DO THIS: Edit the rows from the one containing "Where should I" through the end of the rows, inclusive, replacing "checkbox" with "check box" and changing nothing else. Leave the pictures out of your answer.

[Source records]
_ _ _

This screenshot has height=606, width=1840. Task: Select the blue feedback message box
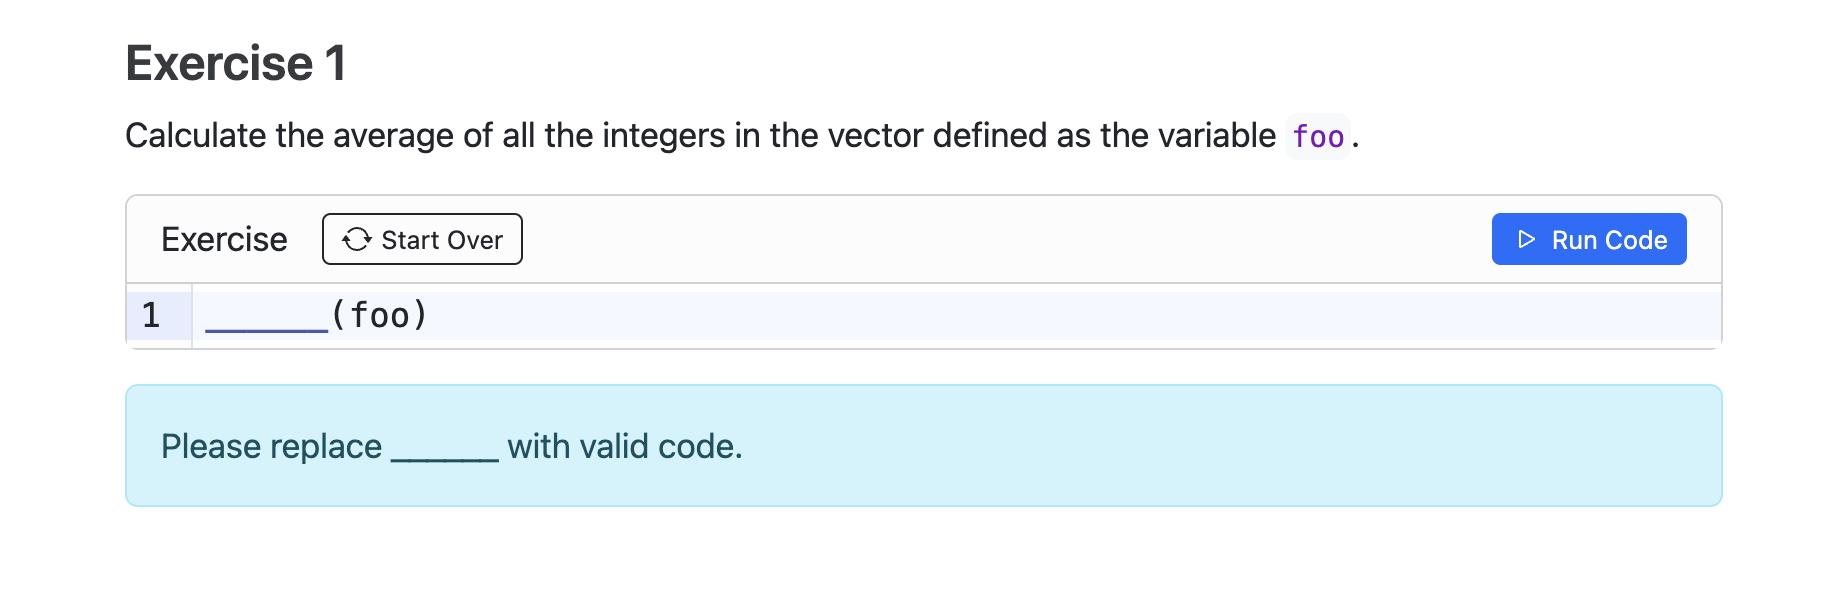(920, 445)
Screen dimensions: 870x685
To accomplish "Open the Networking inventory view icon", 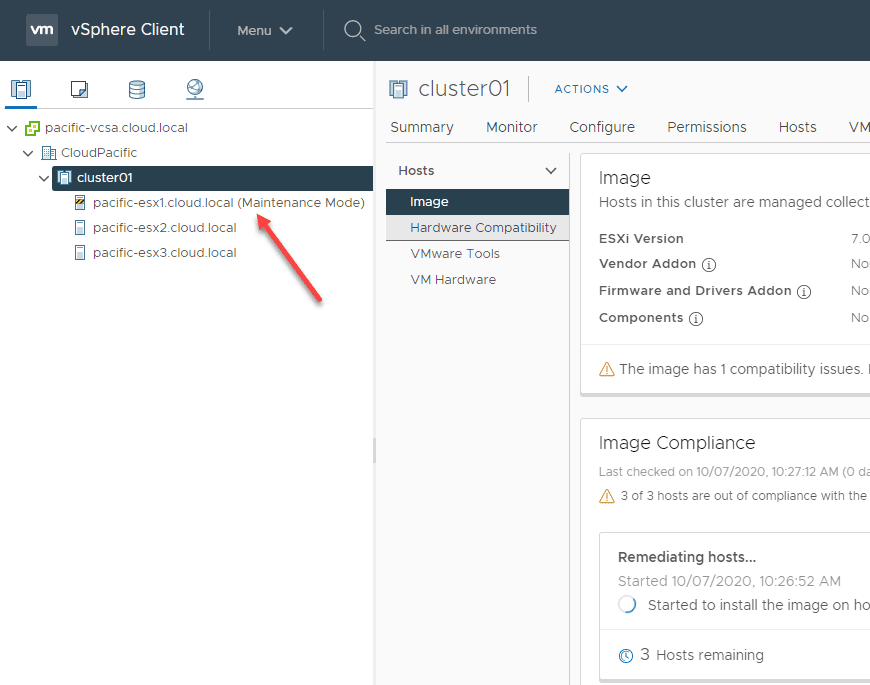I will tap(195, 89).
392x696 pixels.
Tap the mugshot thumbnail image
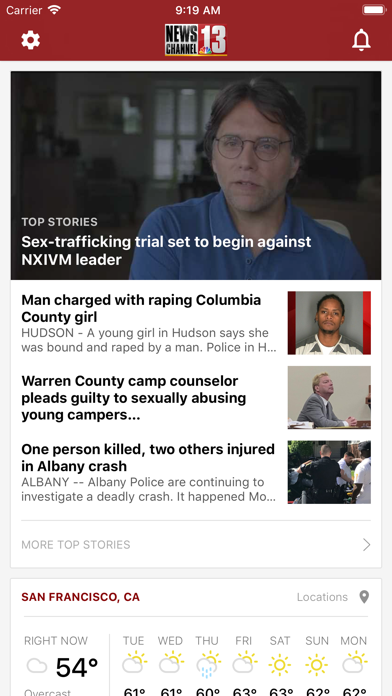(x=329, y=323)
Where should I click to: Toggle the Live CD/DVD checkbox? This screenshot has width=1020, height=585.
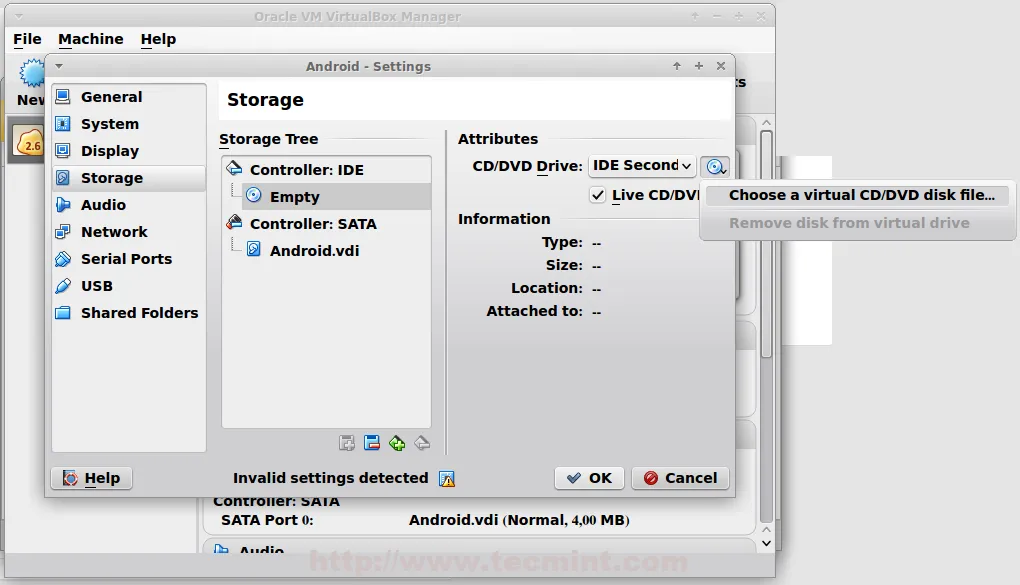(598, 195)
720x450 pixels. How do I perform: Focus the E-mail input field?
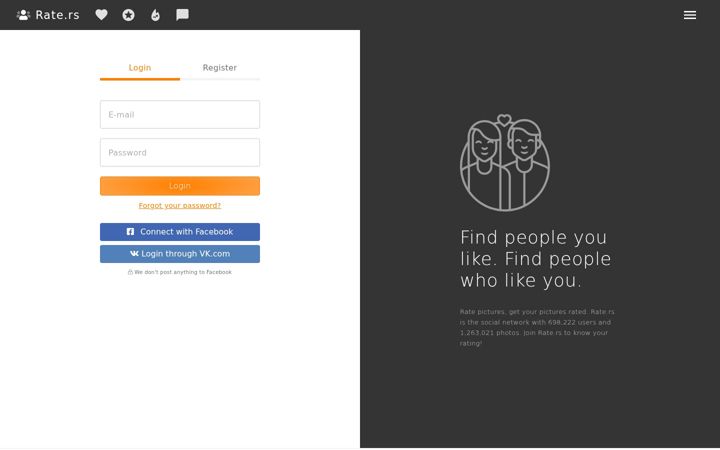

_ _ _

RESULT OF THE TASK:
Where should I click to: Toggle the Live CD/DVD check box? This screenshot has width=1020, height=585.
(598, 195)
720x450 pixels. How do I perform: Focus the E-mail input field?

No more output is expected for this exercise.